Sakīnah sebagai tujuan perkawinan tidak diungkapkan dengan kata benda (isim), akan tetapi dengan bentuk kata kerja (taskunu/yaskunu), yang menunjukkan arti hudūs/ (kejadian baru) dan tajaddud (memperbaharui). Artinya, sakinah bukan sesuatu yang sudah jadi atau sekali jadi, namun ia harus diupayakan secara sungguh-sungguh (mujāhadah) dan terus menerus diperbaharui, sebab ia bersifat dinamis yang senantiasa timbul tenggelam. Atau dengan kata lain, sebuah perkawinan yang sakinah bukan berarti sebuah perkawinan yang tidak pernah ada masalah, sebab perkawinan bagaikan bahtera yang mengarungi lautan, dan setenang-tenangnya lautan pasti ada ombak. Namun demikian, gambaran sederhana dari keluarga sakinah adalah jika masing-masing pihak dengan penuh kesungguhan berusaha mengatasi masalah yang timbul, dengan didasarkan pada keinginan yang kuat untuk menuju kepada terpenuhi ketenangan dan ketentraman jiwa tersebut, sebagaimana diisyaratkan oleh redaksi litaskunu ilā bukan litaskunu ‘inda.

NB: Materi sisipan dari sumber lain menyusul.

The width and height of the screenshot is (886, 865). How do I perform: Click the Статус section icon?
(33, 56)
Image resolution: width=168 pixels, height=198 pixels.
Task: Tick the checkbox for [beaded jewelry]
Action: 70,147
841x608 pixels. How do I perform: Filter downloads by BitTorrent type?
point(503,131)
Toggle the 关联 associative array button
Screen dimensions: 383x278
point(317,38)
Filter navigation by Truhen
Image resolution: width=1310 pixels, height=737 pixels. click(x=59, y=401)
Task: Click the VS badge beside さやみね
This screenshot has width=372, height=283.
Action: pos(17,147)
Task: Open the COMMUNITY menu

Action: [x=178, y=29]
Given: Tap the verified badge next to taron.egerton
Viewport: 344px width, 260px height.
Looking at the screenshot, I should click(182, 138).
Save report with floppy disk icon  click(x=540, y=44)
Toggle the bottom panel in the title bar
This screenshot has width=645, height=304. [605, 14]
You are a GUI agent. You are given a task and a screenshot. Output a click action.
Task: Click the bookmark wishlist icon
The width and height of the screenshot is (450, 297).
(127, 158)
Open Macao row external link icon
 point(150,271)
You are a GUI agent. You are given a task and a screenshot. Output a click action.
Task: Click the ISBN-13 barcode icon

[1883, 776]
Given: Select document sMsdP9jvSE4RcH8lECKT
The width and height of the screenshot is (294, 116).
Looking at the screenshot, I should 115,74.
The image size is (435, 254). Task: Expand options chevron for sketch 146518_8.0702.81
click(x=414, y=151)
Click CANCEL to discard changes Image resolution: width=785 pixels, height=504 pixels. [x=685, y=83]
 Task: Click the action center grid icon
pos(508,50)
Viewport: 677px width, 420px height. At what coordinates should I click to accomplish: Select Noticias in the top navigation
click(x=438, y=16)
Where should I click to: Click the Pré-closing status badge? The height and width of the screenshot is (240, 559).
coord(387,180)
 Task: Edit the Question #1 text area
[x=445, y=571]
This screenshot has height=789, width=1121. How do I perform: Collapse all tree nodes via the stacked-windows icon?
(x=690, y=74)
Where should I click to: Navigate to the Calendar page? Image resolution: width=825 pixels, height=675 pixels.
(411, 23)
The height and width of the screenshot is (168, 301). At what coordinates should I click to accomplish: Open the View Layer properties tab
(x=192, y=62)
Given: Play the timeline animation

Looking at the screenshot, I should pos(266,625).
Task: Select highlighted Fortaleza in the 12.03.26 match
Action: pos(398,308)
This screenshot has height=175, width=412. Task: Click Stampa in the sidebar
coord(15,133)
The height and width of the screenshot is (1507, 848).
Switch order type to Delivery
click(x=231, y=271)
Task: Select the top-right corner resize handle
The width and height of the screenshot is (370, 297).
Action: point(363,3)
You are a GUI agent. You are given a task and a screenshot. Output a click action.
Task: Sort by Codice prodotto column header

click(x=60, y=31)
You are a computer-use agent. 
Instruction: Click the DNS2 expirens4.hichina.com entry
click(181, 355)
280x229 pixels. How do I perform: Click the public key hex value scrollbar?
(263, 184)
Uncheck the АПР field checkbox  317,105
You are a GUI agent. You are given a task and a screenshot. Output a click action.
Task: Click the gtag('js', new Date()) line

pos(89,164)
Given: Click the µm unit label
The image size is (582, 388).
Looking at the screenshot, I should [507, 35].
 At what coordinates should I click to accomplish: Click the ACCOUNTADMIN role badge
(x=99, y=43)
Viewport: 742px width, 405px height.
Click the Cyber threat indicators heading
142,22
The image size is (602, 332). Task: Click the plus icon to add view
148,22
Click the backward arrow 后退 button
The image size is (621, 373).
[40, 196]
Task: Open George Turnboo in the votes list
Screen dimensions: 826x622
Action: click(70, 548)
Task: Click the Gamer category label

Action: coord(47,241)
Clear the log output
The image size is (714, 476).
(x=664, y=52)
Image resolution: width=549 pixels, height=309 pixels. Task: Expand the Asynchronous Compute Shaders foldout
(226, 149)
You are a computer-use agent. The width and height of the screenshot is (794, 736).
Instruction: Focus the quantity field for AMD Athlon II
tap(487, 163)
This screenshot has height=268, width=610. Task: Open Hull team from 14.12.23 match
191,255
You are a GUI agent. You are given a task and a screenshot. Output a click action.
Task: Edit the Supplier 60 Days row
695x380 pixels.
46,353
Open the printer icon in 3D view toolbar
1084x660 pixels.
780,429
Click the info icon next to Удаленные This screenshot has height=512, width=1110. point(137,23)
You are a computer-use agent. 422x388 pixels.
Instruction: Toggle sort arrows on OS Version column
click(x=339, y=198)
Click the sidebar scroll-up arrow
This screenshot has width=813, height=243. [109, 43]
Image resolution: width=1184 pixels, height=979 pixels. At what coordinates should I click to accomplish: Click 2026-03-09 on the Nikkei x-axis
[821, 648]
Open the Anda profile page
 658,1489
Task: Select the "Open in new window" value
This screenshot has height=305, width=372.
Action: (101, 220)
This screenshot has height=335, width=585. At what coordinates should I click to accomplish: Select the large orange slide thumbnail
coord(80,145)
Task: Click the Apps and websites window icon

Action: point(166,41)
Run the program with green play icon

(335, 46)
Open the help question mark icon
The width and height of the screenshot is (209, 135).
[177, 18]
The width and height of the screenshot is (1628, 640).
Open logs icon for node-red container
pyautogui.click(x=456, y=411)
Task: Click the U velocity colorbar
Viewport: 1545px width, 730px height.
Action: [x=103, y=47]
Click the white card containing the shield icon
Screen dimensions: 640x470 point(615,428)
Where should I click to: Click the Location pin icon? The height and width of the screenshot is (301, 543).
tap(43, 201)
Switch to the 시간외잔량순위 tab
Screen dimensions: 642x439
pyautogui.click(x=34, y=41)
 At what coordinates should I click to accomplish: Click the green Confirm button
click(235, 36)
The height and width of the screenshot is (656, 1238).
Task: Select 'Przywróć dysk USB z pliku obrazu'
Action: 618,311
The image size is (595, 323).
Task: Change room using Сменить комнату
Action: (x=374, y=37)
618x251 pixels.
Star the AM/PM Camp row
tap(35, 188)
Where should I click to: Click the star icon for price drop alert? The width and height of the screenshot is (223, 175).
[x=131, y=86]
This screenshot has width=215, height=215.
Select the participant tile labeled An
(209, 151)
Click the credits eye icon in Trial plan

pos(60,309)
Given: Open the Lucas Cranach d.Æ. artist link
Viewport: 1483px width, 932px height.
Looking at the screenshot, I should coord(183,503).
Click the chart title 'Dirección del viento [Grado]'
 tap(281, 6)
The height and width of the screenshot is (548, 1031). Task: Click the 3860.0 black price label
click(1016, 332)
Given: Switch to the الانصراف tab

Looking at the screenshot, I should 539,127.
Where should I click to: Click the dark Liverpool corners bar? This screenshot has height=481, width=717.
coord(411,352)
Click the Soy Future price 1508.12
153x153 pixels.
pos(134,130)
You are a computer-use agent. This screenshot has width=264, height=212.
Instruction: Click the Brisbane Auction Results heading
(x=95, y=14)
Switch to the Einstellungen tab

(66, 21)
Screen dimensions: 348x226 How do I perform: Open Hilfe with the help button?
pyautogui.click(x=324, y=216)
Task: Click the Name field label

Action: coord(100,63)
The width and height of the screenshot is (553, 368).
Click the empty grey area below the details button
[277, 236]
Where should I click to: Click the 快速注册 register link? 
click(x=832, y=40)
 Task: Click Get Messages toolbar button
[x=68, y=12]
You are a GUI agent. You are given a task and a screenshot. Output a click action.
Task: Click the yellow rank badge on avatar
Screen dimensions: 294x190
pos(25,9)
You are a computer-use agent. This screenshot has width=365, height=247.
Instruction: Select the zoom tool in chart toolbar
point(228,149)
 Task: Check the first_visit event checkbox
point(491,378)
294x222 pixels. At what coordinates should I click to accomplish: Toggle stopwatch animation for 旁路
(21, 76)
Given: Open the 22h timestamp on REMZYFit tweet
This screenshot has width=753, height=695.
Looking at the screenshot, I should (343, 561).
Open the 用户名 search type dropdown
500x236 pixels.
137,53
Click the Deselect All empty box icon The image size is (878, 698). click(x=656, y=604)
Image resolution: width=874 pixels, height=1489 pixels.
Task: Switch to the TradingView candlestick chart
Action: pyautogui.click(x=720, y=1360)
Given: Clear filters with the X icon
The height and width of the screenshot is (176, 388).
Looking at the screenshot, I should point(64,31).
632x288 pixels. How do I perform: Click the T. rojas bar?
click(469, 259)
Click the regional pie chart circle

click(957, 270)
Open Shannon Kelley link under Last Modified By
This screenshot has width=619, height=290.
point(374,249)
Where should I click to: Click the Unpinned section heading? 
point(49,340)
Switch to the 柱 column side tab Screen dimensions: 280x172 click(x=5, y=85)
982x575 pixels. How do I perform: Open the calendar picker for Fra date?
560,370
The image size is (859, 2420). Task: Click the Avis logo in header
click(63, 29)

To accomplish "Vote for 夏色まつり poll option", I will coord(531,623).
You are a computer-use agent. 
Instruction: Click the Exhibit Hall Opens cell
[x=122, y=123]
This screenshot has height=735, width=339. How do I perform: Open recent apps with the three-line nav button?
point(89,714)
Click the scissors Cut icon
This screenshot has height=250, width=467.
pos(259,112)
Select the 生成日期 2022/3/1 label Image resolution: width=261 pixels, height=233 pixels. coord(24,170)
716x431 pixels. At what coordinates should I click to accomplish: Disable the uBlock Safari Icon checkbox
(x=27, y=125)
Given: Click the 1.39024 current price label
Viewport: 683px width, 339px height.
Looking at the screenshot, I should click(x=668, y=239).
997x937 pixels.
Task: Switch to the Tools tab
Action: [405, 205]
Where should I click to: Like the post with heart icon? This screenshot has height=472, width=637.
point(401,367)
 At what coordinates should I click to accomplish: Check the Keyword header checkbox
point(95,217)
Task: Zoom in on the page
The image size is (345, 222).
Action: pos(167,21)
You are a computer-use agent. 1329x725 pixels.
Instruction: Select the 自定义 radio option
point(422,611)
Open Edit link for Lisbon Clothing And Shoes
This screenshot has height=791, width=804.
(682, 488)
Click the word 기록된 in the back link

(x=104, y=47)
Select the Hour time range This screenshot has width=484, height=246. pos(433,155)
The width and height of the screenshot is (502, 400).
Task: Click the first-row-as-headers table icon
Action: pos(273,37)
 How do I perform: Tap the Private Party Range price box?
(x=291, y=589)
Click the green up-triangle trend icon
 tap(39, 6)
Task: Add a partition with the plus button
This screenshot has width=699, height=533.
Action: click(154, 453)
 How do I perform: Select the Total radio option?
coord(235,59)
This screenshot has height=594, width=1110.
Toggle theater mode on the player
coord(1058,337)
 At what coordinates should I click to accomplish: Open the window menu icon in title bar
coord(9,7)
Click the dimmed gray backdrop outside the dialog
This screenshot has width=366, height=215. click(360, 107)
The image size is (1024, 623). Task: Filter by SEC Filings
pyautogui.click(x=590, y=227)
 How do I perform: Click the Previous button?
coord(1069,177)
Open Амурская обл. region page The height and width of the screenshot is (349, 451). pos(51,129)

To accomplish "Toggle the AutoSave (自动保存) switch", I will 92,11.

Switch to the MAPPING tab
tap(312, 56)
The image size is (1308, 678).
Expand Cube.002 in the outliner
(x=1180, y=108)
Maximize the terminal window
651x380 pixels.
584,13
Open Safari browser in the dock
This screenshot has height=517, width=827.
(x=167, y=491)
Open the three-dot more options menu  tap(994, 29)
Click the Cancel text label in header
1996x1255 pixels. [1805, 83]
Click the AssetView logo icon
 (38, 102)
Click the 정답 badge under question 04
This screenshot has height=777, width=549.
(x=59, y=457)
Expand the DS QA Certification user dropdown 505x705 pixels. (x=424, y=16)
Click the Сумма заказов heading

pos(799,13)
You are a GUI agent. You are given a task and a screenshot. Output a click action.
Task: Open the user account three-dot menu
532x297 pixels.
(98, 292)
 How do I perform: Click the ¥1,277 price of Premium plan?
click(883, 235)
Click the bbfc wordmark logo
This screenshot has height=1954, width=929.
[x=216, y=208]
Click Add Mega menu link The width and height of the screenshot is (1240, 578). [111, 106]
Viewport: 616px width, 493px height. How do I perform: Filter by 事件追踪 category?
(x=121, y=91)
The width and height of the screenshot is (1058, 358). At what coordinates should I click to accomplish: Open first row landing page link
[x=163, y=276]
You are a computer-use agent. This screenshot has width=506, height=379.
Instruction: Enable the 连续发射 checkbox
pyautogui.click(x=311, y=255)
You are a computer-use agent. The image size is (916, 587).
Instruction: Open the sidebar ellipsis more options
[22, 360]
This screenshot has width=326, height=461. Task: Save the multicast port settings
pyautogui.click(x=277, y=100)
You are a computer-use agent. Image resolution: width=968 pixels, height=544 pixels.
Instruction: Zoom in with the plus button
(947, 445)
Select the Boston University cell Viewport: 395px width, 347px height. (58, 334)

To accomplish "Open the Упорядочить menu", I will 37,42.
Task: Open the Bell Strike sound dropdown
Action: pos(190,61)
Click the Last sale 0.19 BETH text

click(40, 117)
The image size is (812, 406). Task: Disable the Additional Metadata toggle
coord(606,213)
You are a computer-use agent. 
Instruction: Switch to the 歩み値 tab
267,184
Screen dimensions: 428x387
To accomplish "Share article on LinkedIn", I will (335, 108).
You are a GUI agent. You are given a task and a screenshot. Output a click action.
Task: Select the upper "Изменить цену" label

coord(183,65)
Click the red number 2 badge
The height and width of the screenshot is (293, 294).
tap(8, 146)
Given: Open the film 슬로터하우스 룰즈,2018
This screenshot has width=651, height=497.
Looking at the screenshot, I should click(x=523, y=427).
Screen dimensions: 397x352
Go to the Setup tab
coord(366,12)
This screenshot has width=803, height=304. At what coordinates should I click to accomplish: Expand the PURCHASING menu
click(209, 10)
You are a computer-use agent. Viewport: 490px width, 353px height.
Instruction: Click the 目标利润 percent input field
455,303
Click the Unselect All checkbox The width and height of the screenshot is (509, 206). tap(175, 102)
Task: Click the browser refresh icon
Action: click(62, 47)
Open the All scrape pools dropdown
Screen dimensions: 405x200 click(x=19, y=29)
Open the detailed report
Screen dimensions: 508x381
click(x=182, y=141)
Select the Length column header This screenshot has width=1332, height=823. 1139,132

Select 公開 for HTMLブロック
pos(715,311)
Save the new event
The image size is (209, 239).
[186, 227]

Di samping itu, Al-Qur'an juga menyatakan bahwa sakīnah tersebut dimasukkan oleh Allah melalui kalbu. Artinya, kedua belah pihak, yakni suami dan istri, harus mempersiapkan kalbunya terlebih dahulu dengan kesabaran dan ketakwaan.
Dalam hal ini, M. Quraish Shihab menyatakan bahwa persiapan kalbu harus melalui beberapa fase, bermula dari mengosongkan kalbu dari sifat-sifat tercela (takhallī), dengan cara menyadari atas segala kesalahan dan dosa yang pernah diperbuat, disertai tekad yang kuat untuk tidak mengulanginya dan berusaha menghindarinya. Disusul dengan perjuangan/mujāhadah untuk melawan sifat-sifat tercela tersebut dengan cara mengedepankan sifat-sifat terpuji (tahallī), seperti melawan kekikiran dengan kedermawanan, kecerobohan dengan keberanian, egoisme dengan pengorbanan, sambil terus memohon pertolongan dari Allah subhānahū wa ta‘ālā.[7]
Pertemuan dua jenis kelamin yang dijalin melalui perkawinan akan melahirkan kedamaian, ketenangan, dan ketenteraman, baik jasmani maupun rohani. Kemudian interaksi antara keduanya secara aktif inilah akan melahirkan rasa cinta (mawaddah). Term mawaddah, dalam konteks ayat ini, mengacu pada penjelasan sebelumnya, adalah mengandung dua makna sekaligus yaitu mah}abbah (cinta) dan tamannī kaunihi (keinginan untuk mewujudkan). Atau dengan kata lain, perasaan saling mencintai itulah yang mendorong masing-masing pihak untuk saling mendekat. Oleh karena itu, mawaddah bukanlah cinta biasa yang terkadang timbul tenggelam, bahkan pupus sama sekali. Mawaddah, meminjam istilah M. Quraish Shihab, adalah “cinta plus”. Sebab, ketika seseorang yang sudah dipenuhi perasaan mawaddah, maka cintanya akan sangat kukuh dan tidak mudah putus, sebab hatinya senantiasa lapang dan kosong dari kehendak buruk.[8]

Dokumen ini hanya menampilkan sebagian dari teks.